Drug preparation with CytoCare : monitoring product contamination, environmental contamination and exposure of pharmacy technicians
2 Cliniques Universitaires Saint-Luc Brussels
Aim
CytoCare is an automated device for compounding injectable drugs such as cytostatics. The aim of the study was to measure environmental contamination with and exposure to cytostatic drugs of pharmacy technicians handling CytoCare. Three different conditions were monitored :
- normal working conditions reflecting the daily working routines
- normal working conditions with a small spill (droplets) inside CytoCare
- normal working conditions with simulation of a big spill (massive leak) inside CytoCare
Methods
Cyclophosphamide was selected for drug monitoring because of the high toxicity of the drug and the low detection limit of the analytical method. In addition, many studies have been published with cyclophosphamide which can be used for comparison.
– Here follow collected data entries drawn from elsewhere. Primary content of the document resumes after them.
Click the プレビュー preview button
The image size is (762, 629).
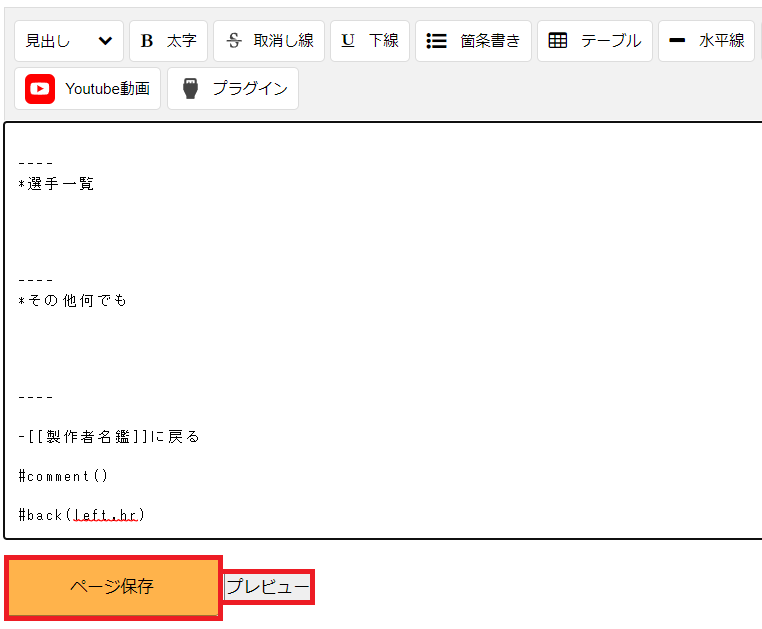pyautogui.click(x=267, y=587)
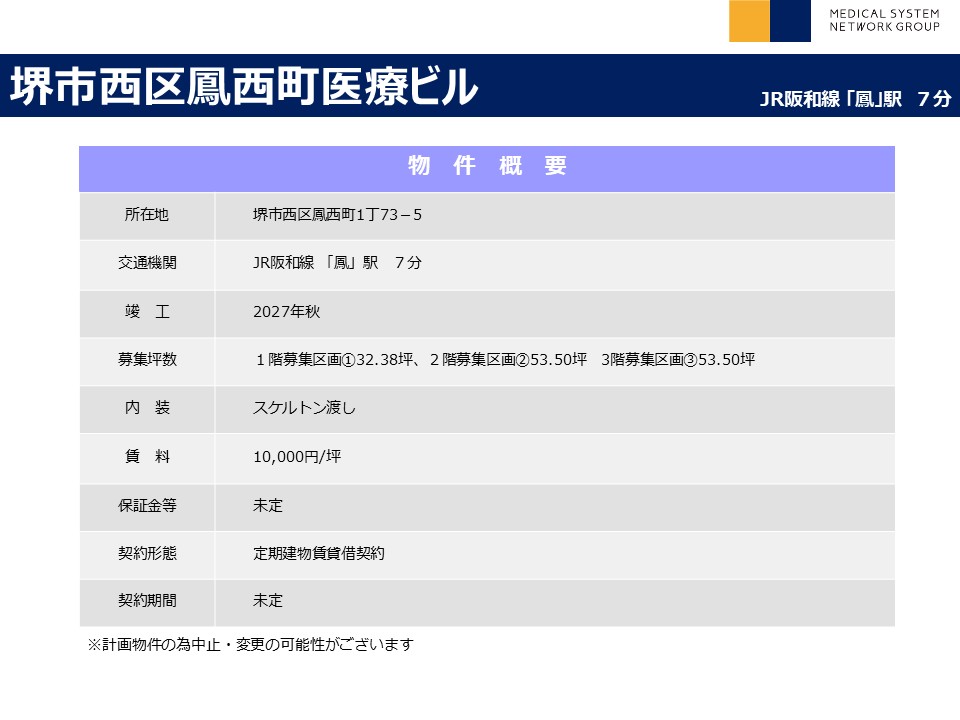Click the footnote about 計画物件 changes

[251, 645]
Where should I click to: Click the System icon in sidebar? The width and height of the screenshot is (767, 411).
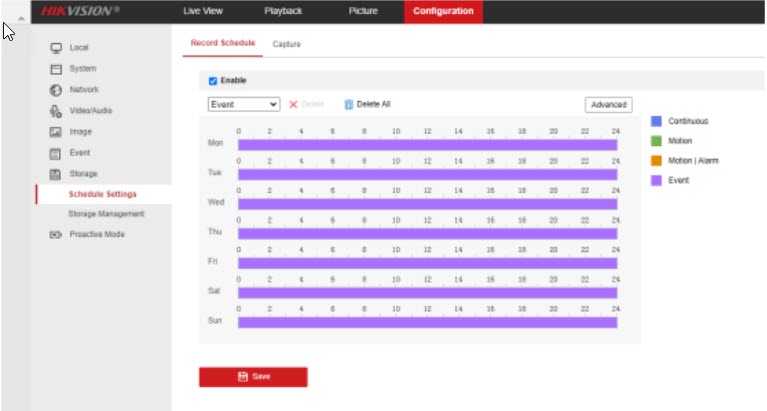[57, 69]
Environmental contamination was measured by taking wipe samples from potential contaminated surfaces inside and outside CytoCare. Stationary and personal air-samples were collected to measure the presence of cyclophosphamide in environmental air. Wipe samples were also taken from vials containing cyclophosphamide, bags, prepared bags and ports of bags. To measure exposure to and uptake of the drug, urine samples of the pharmacy technicians handling CytoCare were collected and analysed for cyclophosphamide. Gloves used for preparation and cleaning and the hands of the pharmacy technicians were also monitored for contamination with cyclophosphamide.
Results
The results show low levels of contamination with cyclophosphamide after normal practise. However, contamination increases inevitably after the small and the big spill.
Also other studies have shown environmental contamination with cyclophosphamide in hospital pharmacies. These studies all concern manual preparation. The results with CytoCare show low levels of contamination with cyclophosphamide after normal practise compared to the reference data.
Conclusion
The results indicate that preparation with CytoCare can be performed with low levels of contamination compared to manual preparation.